- [What the exercise asks]:
In the records below, find the line that contains "Viewport: 644px width, 292px height.". Retype that line and all the lines after it through the end, leaving out the pictures.

- [Records for this task]:
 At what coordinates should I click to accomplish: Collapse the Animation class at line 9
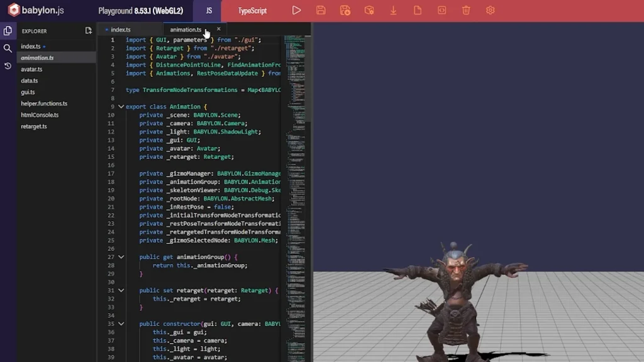pos(121,107)
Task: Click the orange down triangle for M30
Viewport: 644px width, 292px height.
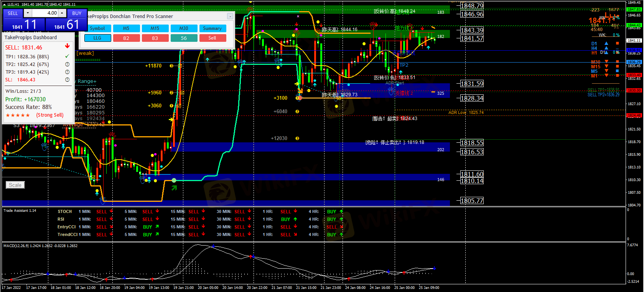Action: 606,62
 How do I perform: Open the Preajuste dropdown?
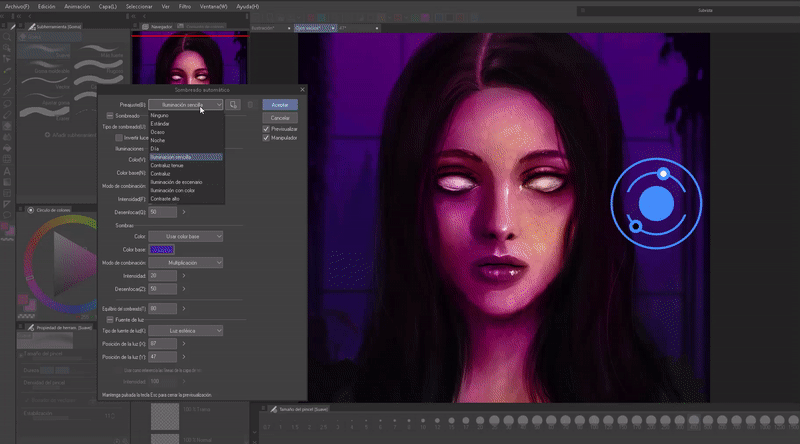coord(185,104)
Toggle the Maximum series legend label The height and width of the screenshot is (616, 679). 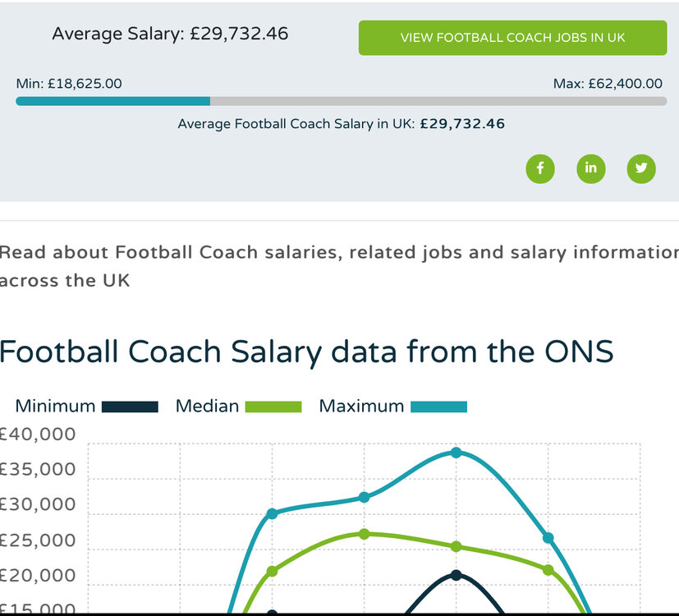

- [Exercise answer]:
Viewport: 644px width, 292px height.
Action: 606,62
 How do I perform: Open the Preajuste dropdown?
coord(185,104)
Toggle the Maximum series legend label The height and width of the screenshot is (616, 679). 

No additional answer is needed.